Exercise data.
────────────────
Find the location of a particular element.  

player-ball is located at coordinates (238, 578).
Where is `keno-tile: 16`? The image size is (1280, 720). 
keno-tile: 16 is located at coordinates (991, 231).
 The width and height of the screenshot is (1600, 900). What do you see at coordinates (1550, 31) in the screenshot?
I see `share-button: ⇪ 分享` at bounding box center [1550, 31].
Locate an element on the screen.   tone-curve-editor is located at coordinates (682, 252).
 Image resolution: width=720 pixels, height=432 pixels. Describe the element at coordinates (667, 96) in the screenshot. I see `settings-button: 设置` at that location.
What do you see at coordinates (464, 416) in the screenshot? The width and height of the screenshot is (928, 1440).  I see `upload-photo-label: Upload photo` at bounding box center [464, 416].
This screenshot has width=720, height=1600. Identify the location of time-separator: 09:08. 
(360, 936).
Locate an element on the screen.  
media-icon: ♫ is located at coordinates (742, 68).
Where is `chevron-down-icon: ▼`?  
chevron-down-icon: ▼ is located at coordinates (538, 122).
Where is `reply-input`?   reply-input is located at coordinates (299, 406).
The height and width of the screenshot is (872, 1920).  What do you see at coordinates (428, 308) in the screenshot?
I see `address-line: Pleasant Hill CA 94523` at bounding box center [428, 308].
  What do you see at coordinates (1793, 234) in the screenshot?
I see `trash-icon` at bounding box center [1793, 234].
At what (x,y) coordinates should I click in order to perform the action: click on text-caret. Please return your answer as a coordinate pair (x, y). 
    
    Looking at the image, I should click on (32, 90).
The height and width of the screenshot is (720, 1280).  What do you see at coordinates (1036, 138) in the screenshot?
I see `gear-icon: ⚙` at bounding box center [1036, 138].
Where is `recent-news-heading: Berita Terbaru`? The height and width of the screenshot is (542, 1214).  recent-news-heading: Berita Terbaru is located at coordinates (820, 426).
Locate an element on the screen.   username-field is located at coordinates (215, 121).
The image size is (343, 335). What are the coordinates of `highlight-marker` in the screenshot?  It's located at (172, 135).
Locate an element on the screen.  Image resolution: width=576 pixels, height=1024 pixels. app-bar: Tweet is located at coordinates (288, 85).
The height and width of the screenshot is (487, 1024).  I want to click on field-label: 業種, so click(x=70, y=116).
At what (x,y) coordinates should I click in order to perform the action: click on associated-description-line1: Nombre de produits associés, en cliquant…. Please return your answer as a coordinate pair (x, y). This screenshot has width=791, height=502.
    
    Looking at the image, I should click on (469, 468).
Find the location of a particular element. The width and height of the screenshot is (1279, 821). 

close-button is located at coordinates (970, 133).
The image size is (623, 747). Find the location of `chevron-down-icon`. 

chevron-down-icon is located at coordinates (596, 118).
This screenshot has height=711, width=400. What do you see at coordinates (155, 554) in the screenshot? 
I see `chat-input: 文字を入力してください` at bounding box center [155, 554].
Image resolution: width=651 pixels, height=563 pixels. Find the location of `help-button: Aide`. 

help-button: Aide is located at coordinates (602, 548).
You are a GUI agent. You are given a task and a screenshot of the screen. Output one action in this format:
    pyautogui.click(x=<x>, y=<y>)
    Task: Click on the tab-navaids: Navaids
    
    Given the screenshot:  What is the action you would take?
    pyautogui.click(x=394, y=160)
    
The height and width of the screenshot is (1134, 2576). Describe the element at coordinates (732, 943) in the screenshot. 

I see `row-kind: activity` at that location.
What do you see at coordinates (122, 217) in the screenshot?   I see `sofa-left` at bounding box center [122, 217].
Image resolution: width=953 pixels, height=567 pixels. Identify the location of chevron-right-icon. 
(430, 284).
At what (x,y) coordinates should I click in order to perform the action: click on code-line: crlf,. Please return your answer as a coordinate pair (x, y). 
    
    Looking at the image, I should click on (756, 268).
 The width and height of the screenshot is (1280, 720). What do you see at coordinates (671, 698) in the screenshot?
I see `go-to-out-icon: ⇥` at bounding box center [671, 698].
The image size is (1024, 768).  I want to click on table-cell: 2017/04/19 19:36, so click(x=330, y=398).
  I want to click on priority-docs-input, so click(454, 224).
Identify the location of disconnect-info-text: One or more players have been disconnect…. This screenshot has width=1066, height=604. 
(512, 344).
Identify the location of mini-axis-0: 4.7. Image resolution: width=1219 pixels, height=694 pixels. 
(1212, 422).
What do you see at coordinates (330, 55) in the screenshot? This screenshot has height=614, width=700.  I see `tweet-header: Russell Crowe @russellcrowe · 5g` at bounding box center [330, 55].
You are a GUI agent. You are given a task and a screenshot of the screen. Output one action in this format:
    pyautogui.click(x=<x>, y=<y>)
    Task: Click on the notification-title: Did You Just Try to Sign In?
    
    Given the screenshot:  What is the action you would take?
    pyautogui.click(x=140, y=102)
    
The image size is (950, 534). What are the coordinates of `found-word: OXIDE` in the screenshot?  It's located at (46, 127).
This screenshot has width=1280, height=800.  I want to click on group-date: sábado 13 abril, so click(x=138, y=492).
────────────────
Work task.
Copy the listing word for word, starting with its first line and going on through the line with "Looking at the image, I should click on (32, 90).", both ends included.

Problem solution.
Find the location of a particular element.  

player-ball is located at coordinates (238, 578).
Where is `keno-tile: 16`? The image size is (1280, 720). 
keno-tile: 16 is located at coordinates (991, 231).
 The width and height of the screenshot is (1600, 900). What do you see at coordinates (1550, 31) in the screenshot?
I see `share-button: ⇪ 分享` at bounding box center [1550, 31].
Locate an element on the screen.   tone-curve-editor is located at coordinates (682, 252).
 Image resolution: width=720 pixels, height=432 pixels. Describe the element at coordinates (667, 96) in the screenshot. I see `settings-button: 设置` at that location.
What do you see at coordinates (464, 416) in the screenshot? The width and height of the screenshot is (928, 1440).  I see `upload-photo-label: Upload photo` at bounding box center [464, 416].
This screenshot has width=720, height=1600. Identify the location of time-separator: 09:08. 
(360, 936).
Locate an element on the screen.  
media-icon: ♫ is located at coordinates (742, 68).
Where is `chevron-down-icon: ▼`?  
chevron-down-icon: ▼ is located at coordinates (538, 122).
Where is `reply-input`?   reply-input is located at coordinates (299, 406).
The height and width of the screenshot is (872, 1920).  What do you see at coordinates (428, 308) in the screenshot?
I see `address-line: Pleasant Hill CA 94523` at bounding box center [428, 308].
  What do you see at coordinates (1793, 234) in the screenshot?
I see `trash-icon` at bounding box center [1793, 234].
At what (x,y) coordinates should I click in order to perform the action: click on text-caret. Please return your answer as a coordinate pair (x, y). 
    
    Looking at the image, I should click on (32, 90).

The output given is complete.